家庭での学びが「アクティブ」で「プレイフル」になる、いちばんの方法
先行きが見えないといわれるいまの時代に子育てをしていると、親はこれまで以上に子どもの将来を心配しているかもしれません。そのため、親の注目を集める新しい教育手法が次々に生まれています。アクティブ・ラーニングやプレイフル・ラーニングと呼ばれるものもそれらのひとつです。人の学習について研究をしている慶應義塾大学環境情報学部教授の今井むつみ先生に、アクティブ・ラーニングやプレイフル・ラーニングの要素を家庭教育に取り入れるためのアドバイスをしてもらいました。

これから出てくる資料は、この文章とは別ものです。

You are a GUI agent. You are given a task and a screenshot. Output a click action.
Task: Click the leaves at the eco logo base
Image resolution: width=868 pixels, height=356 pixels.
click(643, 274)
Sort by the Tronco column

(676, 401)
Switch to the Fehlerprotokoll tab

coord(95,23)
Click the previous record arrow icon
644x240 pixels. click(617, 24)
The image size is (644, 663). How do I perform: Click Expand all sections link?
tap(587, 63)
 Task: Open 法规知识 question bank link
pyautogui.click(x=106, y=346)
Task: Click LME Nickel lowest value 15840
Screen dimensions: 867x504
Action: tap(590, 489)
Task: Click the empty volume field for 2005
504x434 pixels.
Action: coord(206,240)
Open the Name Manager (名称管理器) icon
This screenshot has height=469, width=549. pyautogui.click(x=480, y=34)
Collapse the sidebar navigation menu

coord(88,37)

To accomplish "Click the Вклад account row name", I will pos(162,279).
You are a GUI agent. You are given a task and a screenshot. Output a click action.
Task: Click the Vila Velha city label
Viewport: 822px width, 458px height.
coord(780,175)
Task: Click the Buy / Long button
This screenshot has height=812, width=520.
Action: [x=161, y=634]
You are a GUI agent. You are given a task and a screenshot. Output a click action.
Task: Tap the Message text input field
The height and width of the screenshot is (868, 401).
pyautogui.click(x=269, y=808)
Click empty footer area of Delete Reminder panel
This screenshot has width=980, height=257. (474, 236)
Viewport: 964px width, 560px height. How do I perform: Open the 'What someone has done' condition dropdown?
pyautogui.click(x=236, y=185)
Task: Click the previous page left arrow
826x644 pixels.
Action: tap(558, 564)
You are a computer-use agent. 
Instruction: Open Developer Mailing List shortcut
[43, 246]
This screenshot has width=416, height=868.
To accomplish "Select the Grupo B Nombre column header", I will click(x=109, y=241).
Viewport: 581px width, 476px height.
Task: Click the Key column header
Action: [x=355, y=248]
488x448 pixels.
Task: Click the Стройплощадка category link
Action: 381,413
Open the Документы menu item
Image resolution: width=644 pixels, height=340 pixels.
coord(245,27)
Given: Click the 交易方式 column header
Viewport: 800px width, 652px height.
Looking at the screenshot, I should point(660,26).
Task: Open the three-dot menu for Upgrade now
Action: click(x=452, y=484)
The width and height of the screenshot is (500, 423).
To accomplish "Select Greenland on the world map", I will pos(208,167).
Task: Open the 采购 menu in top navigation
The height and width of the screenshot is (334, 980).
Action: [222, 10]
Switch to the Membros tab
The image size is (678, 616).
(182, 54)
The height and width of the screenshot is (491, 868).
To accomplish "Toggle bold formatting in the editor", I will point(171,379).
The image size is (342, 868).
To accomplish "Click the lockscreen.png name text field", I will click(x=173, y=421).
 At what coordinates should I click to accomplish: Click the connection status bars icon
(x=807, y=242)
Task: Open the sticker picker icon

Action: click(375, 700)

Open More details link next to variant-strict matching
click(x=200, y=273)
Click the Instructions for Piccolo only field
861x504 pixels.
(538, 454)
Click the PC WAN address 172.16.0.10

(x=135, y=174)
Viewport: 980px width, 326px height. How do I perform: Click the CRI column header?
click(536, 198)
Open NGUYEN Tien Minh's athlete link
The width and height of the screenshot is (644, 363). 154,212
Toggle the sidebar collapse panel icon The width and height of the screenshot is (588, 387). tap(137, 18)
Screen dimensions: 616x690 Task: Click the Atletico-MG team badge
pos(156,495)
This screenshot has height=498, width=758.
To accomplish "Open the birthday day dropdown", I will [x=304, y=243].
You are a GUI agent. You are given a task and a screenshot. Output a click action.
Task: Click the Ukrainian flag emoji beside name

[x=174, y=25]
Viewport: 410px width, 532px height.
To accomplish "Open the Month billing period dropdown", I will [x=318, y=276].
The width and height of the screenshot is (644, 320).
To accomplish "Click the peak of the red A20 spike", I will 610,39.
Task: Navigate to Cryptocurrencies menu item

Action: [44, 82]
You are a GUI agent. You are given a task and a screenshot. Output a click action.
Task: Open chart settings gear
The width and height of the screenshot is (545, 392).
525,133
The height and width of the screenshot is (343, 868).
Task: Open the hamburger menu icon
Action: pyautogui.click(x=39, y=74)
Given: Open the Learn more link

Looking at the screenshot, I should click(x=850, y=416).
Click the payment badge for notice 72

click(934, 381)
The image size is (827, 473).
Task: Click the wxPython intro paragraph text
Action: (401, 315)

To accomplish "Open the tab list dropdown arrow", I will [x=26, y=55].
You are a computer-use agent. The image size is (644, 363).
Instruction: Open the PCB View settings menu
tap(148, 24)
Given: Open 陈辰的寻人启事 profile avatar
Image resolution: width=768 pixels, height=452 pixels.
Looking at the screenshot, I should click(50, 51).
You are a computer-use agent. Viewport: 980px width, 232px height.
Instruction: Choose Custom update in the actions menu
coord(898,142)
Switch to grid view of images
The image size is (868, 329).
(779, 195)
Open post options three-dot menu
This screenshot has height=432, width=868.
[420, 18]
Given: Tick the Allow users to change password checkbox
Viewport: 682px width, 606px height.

構成/岩川悟取材・文/清家茂樹写真/石塚雅人(インタビューカットのみ)
学びは夢中になる行為の副産物
皆さんは、人がいちばん学べるときはどんなときだと思いますか?それは、自分で「楽しい」と感じていて、それをもっと「知りたい」「やりたい」と思っているときです。もしかしたら、本人は学んでいるつもりがないかもしれません。でも、楽しくて夢中になる行為の副産物として「学び」が残るのです。
そういう過程で得た学びがいちばん深く定着する学びになるという考えから、いま教育界には「プレイフル・ラーニング」というものが広まりつつあります。
簡単にいえば、遊びと学びが連動していて、「遊びながら学ぶ」というものです。
遊びというと、たとえばアウトドアで体を動かすような遊びなどをイメージしがちだと思いますが、じつは学校での授業も内容によってはプレイフル・ラーニングと呼べるものになり得ます。本当に生き生きしている学級では、学び自体が完全に楽しく、ワクワクするものになっているのです。
その内容は、先生が睡眠時間を惜しんでひたすら考えてお膳立てをしたというようなものではありません。大切なのは、子どもになにをしたいのかを尋ねて子どもに決めさせること。同じものを学ぶにしても、子どもに主体を持たせるというわけですね。
知識は他人が入れようとして入るものではない
これまでの教育のほとんどは、学習指導要領をいかに解釈して、どれだけ効率的に子どものなかに知識を入れられるかという視点でおこなわれていました。そして、そういった授業こそがいいものとして評価されてきたのです。
でも、じつは、「生きた知識」は外から「入れ込む」ことはできないものです。とくに、子どもが興味を持っていないことに関しては、外から入れようと一生懸命に教師が頑張っても、それは子どもを素通りしてしまいます。